TEXTE DE L'EXERCICE:
= = = = =

2) une volonté d’expansion

a) l’appartenance à un réseau privé de placement

Dans le but sans doute de diversifier l’origine des enfants placés, mais peut-être aussi pour s’émanciper un peu de la maison-mère, le père Cœur entreprend assez tôt de se rapprocher d’autres sociétés poursuivant des buts semblables.

Les relations avec la Société de patronage des Orphelinats agricoles de France commencent en 1886 585 , où l’œuvre place treize enfants à Saint-Genest. Cette société est dirigée par le marquis de Gouvello, et a été fondée en 1872, en faveur d’abord des orphelins Alsaciens et Lorrains, et a commencé par un original fait d’armes : le marquis franchissant les lignes prussiennes ramène, en guise de conquête française sur la terre occupée par l’ennemi, « quatorze enfants enlevés à l’étranger et rendus pour toujours à la foi catholique et à leur vieille patrie. » 586

Elle fédère des directeurs d’orphelinats, qui restent indépendants, leur verse des subventions et leur confie des enfants. Elle s’enorgueillit d’un bref pontifical du 4 juin 1886 qui accorde l’indulgence plénière à ses sociétaires. D’où sans doute son sous-titre de « Sainte-Enfance française » 587 . Le Breton Charles Donatien Amédée marquis de Gouvello de Keriaval est secondé par un ecclésiastique, directeur de l’œuvre : Paul François de Forges, né à Redon et évêque in partibus infidelium de Ténarie 588 . Bretons et catholiques, patriotes combattant à leur façon l’invasion de l’Alsace-lorraine : la tonalité religieuse et nationaliste de l’œuvre est claire.

= = = = =

CONSIGNE 1: D'après le texte sur la Société de patronage des Orphelinats agricoles, quel ecclésiastique seconde le marquis de Gouvello comme directeur de l'œuvre ?
CONSIGNE 2: Reprenez, s'il vous plaît, le texte sur la Société de patronage des Orphelinats agricoles à la suite de sa dernière phrase.

DONNÉES FOURNIES:

= = = = =

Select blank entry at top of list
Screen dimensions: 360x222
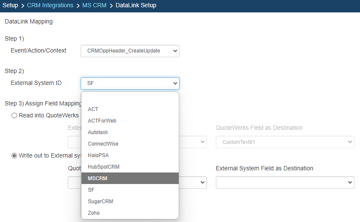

= = = = =

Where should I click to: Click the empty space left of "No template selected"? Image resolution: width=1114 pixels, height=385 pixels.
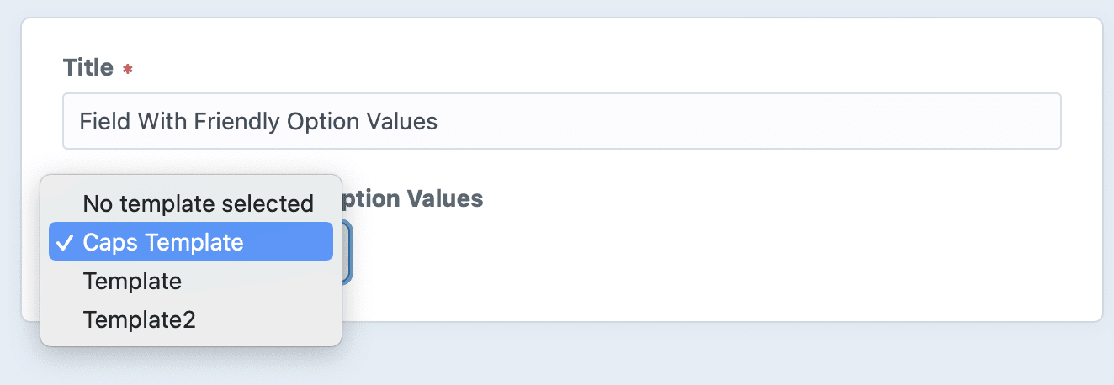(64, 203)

= = = = =

RÉSULTAT 1: Paul François de Forges, né à Redon et évêque in partibus infidelium de Ténarie.

RÉSULTAT 2:
Elle recueille des enfants et les place en établissement contre une pension annuelle de 200 francs : entre quatre et six ans dans des « Asiles ruraux » tenus par des sœurs, et après leur première communion dans des « Orphelinats agricoles » tenus par des religieux, où ils reçoivent une formation agricole et un complément d’instruction religieuse et primaire. Après seize ans, la Société ne paye plus de pension ; les enfants sont en âge de gagner leur vie et de se constituer un pécule par leur travail 589 .

Faute de davantage de précision, on supposera que la Société, en quête de placements, a trouvé en Saint-Genest un établissement correspondant à ses attentes : agricole, catholique, à l’écart de la ville, et soumis à un régime militaire propre à stimuler les ardeurs nationales des petits Alsaciens exilés. La revue de la Société fait à plusieurs reprises mention de la colonie, de façon élogieuse. En septembre 1886, elle note ainsi que « plusieurs enfants de la ville ont pris goût à l’agriculture ». En juillet 1890 elle relève le diplôme et la récompense de 300 francs obtenus de la Société des agriculteurs de France, et le mois suivant reproduit le rapport de deux pages ayant conduit à des récompenses 590 .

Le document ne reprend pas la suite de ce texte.